Le Maroc signe un MoU Tracfin‑ANRF à la conférence No Money for Terror
Le Maroc signe un mémorandum d’entente ANRF–Tracfin lors de la 5e conférence «No Money for Terror» à Paris
À Paris, le Maroc, représenté par Nadia Fettah, signe un MoU entre l’ANRF et Tracfin lors de la 5e conférence No Money for Terror pour renforcer la lutte.
Le Maroc a participé mardi à Paris à la cinquième édition de la conférence ministérielle «No Money for Terror», organisée dans le cadre de la présidence française du G7. La délégation marocaine, conduite par la ministre de l’Économie et des Finances Nadia Fettah, a pris part aux travaux consacrés à la lutte contre le blanchiment de capitaux et le financement du terrorisme, et a officialisé un nouvel accord de coopération entre les autorités financières marocaines et françaises.
Détails de la participation marocaine
La délégation marocaine, dirigée par Nadia Fettah, a assisté aux sessions ministérielles et aux rencontres bilatérales programmées à Bercy. L’événement, placé au cœur des priorités de la filière Finances de la présidence française du G7, a rassemblé plus de 80 délégations internationales engagées dans la lutte contre le financement du terrorisme. Le Maroc y a réaffirmé son engagement à renforcer ses dispositifs nationaux et à intensifier la coopération internationale dans ce domaine.
Signature du mémorandum entre l’ANRF et Tracfin
En marge de la conférence, un mémorandum d’entente (MoU) a été signé entre Antoine Magnant, directeur général de Tracfin, et Jawhar Nfissi, président de l’Autorité nationale du Renseignement financier (ANRF) du Maroc. La cérémonie s’est déroulée en présence de la ministre Nadia Fettah et du ministre français Roland Lescure. Le texte vise à formaliser l’échange d’informations, la coordination opérationnelle et le renforcement des capacités entre les deux organismes de renseignement financier.
Objectifs et portée du nouvel accord
Le MoU s’inscrit dans la stratégie marocaine de mise en conformité avec les standards internationaux en matière de lutte contre le blanchiment de capitaux et le financement du terrorisme (LBC/FT). Il prévoit des mécanismes de coopération renforcée, notamment le partage d’analyses financières, l’appui technique et la facilitation d’enquêtes transnationales.
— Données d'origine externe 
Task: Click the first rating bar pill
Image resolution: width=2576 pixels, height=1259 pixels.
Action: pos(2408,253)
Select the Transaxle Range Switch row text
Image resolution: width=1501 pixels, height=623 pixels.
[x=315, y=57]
L’accord doit permettre d’accélérer la détection de circuits financiers illicites et d’améliorer la réactivité face aux menaces émergentes.
Messages et mises en garde prononcés lors de la clôture
La conférence a été clôturée par le président français Emmanuel Macron, qui a souligné la nécessité d’une mobilisation continue et d’une coopération soutenue pour contrer les organisations terroristes structurées et financées à l’échelle internationale. Il a salué la signature du MoU entre Tracfin et l’ANRF comme une preuve tangible du travail en cours. Le président a également attiré l’attention sur les risques liés aux innovations financières, en particulier les crypto-actifs, ainsi que sur les liens entre criminalité organisée et financement du terrorisme, et sur l’importance de mesures de stabilisation et de réinclusion économique dans les territoires affectés.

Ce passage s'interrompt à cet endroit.